(Location data for words and elements)
• • • •

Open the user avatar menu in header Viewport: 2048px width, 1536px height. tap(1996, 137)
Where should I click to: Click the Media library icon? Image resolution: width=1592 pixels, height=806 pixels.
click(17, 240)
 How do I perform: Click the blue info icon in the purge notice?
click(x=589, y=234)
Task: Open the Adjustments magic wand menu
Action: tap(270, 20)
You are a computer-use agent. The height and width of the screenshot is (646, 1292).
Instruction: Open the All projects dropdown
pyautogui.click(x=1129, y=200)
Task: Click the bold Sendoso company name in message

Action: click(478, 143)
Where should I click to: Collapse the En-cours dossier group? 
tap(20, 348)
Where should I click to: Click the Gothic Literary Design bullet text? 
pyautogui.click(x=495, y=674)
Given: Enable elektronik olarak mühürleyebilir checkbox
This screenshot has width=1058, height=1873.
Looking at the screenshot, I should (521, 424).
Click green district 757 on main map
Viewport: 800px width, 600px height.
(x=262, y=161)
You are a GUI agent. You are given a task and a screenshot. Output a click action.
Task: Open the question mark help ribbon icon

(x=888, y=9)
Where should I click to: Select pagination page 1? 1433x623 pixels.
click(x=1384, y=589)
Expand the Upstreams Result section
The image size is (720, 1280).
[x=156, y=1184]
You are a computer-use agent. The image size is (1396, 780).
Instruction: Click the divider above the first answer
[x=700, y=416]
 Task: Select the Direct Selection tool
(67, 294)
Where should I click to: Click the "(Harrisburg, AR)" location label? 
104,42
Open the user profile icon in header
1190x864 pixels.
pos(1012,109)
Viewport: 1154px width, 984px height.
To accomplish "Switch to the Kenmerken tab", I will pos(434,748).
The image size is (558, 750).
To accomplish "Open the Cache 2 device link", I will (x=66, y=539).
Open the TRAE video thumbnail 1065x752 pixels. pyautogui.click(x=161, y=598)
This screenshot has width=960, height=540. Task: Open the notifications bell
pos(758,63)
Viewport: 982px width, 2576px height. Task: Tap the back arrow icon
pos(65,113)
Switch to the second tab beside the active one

• • • •

* PROBLEM DETAILS
Reproduce every line of the material above without changing anything.

* FINAL RESULT
Open the user avatar menu in header Viewport: 2048px width, 1536px height. tap(1996, 137)
Where should I click to: Click the Media library icon? Image resolution: width=1592 pixels, height=806 pixels.
click(17, 240)
 How do I perform: Click the blue info icon in the purge notice?
click(x=589, y=234)
Task: Open the Adjustments magic wand menu
Action: tap(270, 20)
You are a computer-use agent. The height and width of the screenshot is (646, 1292).
Instruction: Open the All projects dropdown
pyautogui.click(x=1129, y=200)
Task: Click the bold Sendoso company name in message

Action: click(478, 143)
Where should I click to: Collapse the En-cours dossier group? 
tap(20, 348)
Where should I click to: Click the Gothic Literary Design bullet text? 
pyautogui.click(x=495, y=674)
Given: Enable elektronik olarak mühürleyebilir checkbox
This screenshot has width=1058, height=1873.
Looking at the screenshot, I should (521, 424).
Click green district 757 on main map
Viewport: 800px width, 600px height.
(x=262, y=161)
You are a GUI agent. You are given a task and a screenshot. Output a click action.
Task: Open the question mark help ribbon icon

(x=888, y=9)
Where should I click to: Select pagination page 1? 1433x623 pixels.
click(x=1384, y=589)
Expand the Upstreams Result section
The image size is (720, 1280).
[x=156, y=1184]
You are a computer-use agent. The image size is (1396, 780).
Instruction: Click the divider above the first answer
[x=700, y=416]
 Task: Select the Direct Selection tool
(67, 294)
Where should I click to: Click the "(Harrisburg, AR)" location label? 
104,42
Open the user profile icon in header
1190x864 pixels.
pos(1012,109)
Viewport: 1154px width, 984px height.
To accomplish "Switch to the Kenmerken tab", I will pos(434,748).
The image size is (558, 750).
To accomplish "Open the Cache 2 device link", I will (x=66, y=539).
Open the TRAE video thumbnail 1065x752 pixels. pyautogui.click(x=161, y=598)
This screenshot has width=960, height=540. Task: Open the notifications bell
pos(758,63)
Viewport: 982px width, 2576px height. Task: Tap the back arrow icon
pos(65,113)
Switch to the second tab beside the active one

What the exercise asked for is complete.